> **Provided data**:
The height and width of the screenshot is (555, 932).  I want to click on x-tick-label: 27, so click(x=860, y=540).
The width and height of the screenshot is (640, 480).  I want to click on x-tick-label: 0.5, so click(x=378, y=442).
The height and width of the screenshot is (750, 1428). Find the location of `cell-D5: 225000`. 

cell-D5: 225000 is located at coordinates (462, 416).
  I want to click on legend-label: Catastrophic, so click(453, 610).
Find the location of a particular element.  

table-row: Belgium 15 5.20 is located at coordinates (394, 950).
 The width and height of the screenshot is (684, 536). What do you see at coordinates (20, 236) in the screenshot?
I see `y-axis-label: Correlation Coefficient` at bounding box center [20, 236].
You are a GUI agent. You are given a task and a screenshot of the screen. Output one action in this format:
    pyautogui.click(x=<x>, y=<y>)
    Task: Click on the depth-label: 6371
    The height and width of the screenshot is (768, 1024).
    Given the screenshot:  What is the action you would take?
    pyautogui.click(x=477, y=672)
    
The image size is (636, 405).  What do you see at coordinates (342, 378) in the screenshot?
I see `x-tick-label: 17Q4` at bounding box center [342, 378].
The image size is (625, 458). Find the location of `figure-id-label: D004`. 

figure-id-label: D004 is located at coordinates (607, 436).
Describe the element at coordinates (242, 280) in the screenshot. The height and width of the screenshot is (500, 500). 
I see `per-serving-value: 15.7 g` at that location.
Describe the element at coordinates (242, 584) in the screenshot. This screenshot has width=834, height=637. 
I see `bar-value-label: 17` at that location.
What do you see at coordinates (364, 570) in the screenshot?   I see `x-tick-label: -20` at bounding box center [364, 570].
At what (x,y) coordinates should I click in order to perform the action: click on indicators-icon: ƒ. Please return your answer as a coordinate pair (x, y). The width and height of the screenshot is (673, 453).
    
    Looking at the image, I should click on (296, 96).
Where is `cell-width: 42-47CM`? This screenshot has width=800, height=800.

> **Task to complete**: Rewrite the listing lines starting at the one containing "You are a GUI" and ending with the one containing "What do you see at coordinates (364, 570)", changing "Describe the element" to "Identify the element" and leaving everything else unchanged.

> **Solution**:
You are a GUI agent. You are given a task and a screenshot of the screen. Output one action in this format:
    pyautogui.click(x=<x>, y=<y>)
    Task: Click on the depth-label: 6371
    The height and width of the screenshot is (768, 1024).
    Given the screenshot:  What is the action you would take?
    pyautogui.click(x=477, y=672)
    
The image size is (636, 405).  What do you see at coordinates (342, 378) in the screenshot?
I see `x-tick-label: 17Q4` at bounding box center [342, 378].
The image size is (625, 458). Find the location of `figure-id-label: D004`. 

figure-id-label: D004 is located at coordinates (607, 436).
Identify the element at coordinates (242, 280) in the screenshot. The height and width of the screenshot is (500, 500). 
I see `per-serving-value: 15.7 g` at that location.
Identify the element at coordinates (242, 584) in the screenshot. This screenshot has width=834, height=637. 
I see `bar-value-label: 17` at that location.
What do you see at coordinates (364, 570) in the screenshot?   I see `x-tick-label: -20` at bounding box center [364, 570].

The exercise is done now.